There’s nothing stopping a machine designed in our image from performing at least as equally well as humans in virtually any task. If you’re a skeptic, it’s enough to look at what a company from Luxemburg called Aiva Technologies is doing. Their novel artificial intelligence can write classical music, a genre deeply tied to human sophistication and musical acuity, that is for all intents and purposes on par with works written by human composers.
There are a lot of startups nowadays working with machine learning techniques to craft artificial intelligence applications for anything from law to search engines. Such technologies have a huge potential for disruption because they can help some organizations drastically improve their productivity or returns. Artificial intelligence can also be a social disrupter as it affects the job market. If you’re employed as a truck or taxi driver, teller, cashier or even as a cook, you run at risk of being sacked in favor of a machine. Some would think creative jobs like writing, painting or music are exempted from such trends because there’s the impression you need inherently human qualities to deliver — but that’s just wishful thinking.
Already, AIs seem much better than people at competitive games like Chess, Go or Poker. You might argue that writing music is a totally different affair from crunching raw data such as chess positions or the probability of holding a winning hand at poker but the way these machines are set up really shouldn’t make any difference.
Aiva, which stands for Artificial Intelligence Virtual Artist, is based on deep learning algorithms which use reinforcement techniques. Deep learning essentially involves feeding a computer system lots of data so that it can make decisions about other data. All of this information is passed through so-called neural networks which are algorithms designed to process information like a human brain would. These networks are what allows Google, for instance, to analyze the billions of images in its index as if a human would interpret them; a previous full-length ZME article goes into more depth about how all of this works.
Reinforced learning means that the artificial intelligence is trained to decide what to do next by being offered a ‘reward’ which is cumulative. Unlike supervised learning, reinforced learning doesn’t require a labeling of input and out data. What this means for Aiva, which was fed thousands of classical musical scores from Bach and Mozart to contemporary composers, is that it was never taught music theory. Essentially, Aiva learned music theory by itself after ‘listening’ to all of these scores. No one ever showed the machine what a triad or seventh chord is or even what a note duration means.
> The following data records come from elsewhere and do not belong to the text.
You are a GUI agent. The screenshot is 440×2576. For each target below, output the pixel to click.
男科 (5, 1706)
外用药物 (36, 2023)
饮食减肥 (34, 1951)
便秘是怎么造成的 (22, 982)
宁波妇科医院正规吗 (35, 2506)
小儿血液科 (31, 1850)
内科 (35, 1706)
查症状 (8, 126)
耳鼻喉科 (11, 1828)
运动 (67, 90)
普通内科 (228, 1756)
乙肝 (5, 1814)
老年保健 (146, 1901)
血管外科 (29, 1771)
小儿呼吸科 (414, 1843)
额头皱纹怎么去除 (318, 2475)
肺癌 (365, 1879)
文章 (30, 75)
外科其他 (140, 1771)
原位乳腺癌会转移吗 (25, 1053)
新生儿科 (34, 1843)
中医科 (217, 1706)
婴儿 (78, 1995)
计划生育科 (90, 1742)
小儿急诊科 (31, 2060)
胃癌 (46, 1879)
“We have taught a deep neural network to understand the art of music composition by reading through a large database of classical partitions written by the most famous composers (Bach, Beethoven, Mozart, etc). Aiva is capable of capturing concepts of music theory just by doing this acquisition of existing musical works,” Aiva told Futurism.
The startup is the business of writing and producing musical scores for movies, games, trailers or commercials and the artificial intelligence acts like a 24-hour composer who never runs out of inspiration and always does what it’s told. Clients who come to the company with a brief in which they state their objectives then Aiva runs a couple of iterations until the sheet music looks good enough. Then, humans arrange and play the music with live or virtual instruments in a studio.
By now, you must be dying to hear what the machine came up with. Streaming below is Aiva’s first album called Genesis. Spoiler: it all sounds freaking good!
In the future, Aiva hopes to make its platform versatile enough so a client only needs to upload a reference track, say a song from Radiohead, and select some general themes (ambient, dark, war, suspense etc.). Based on these simple settings, you would get a quick sheet music to play with, augment and revise as you wish. Maybe in the not so distant future, you could have new music written and generated by a computer in real-time based on your preferences similarly to how Spotify always knows to play the tunes you like — only this time it would all be completely new, original, and exclusive to a single pair of ears.
It’s also worth noting that while the music composed by Aiva is rather impressive, the machine didn’t know how to write music that elicits emotions. Some of the tracks sampled above might elicit certain feelings but the machine didn’t seek them out on purpose. This may set to change sooner than some would care to think. Just last week we reported how Japanese researchers made an Ai that writes and generates simple music that triggers an emotional response based on brain scans of humans listening to certain kinds of music.
Like any self-respecting composed, Aiva is registered under the France and Luxembourg authors’ right society (SACEM) so all of its tracks are copyrighted. Interestingly, though such results haven’t been peer-reviewed, Aiva claims it ran its own Turing tests and found humans couldn’t tell the music was written by a machine. That may actually be true and not very surprising considering the music was, at the end of the day, arranged (very important) and played by humans. And if you work in a studio, you don’t have to worry that much yet because your skills can’t be matched by a computer anytime too soon. Writing tonal instructions, which is the music sheet itself, is different from sound design and arrangement. Perhaps, Aiva and other AIs like it will shine the most in collaboration with humans, rather than in competition.
Previously, we reported how AIs also wrote their first pop songs and even the script for a SciFi short film. These works are still clumsy or augmented by human hands but with each passing day that ‘thinking machines’ get smarter, we’re forced to rethink basic concepts that make us human. Things like emotions, creativity, ingenuity.
Until one day man and machine will become indistinguishable, for a moment, before ultimately surpassing us for good.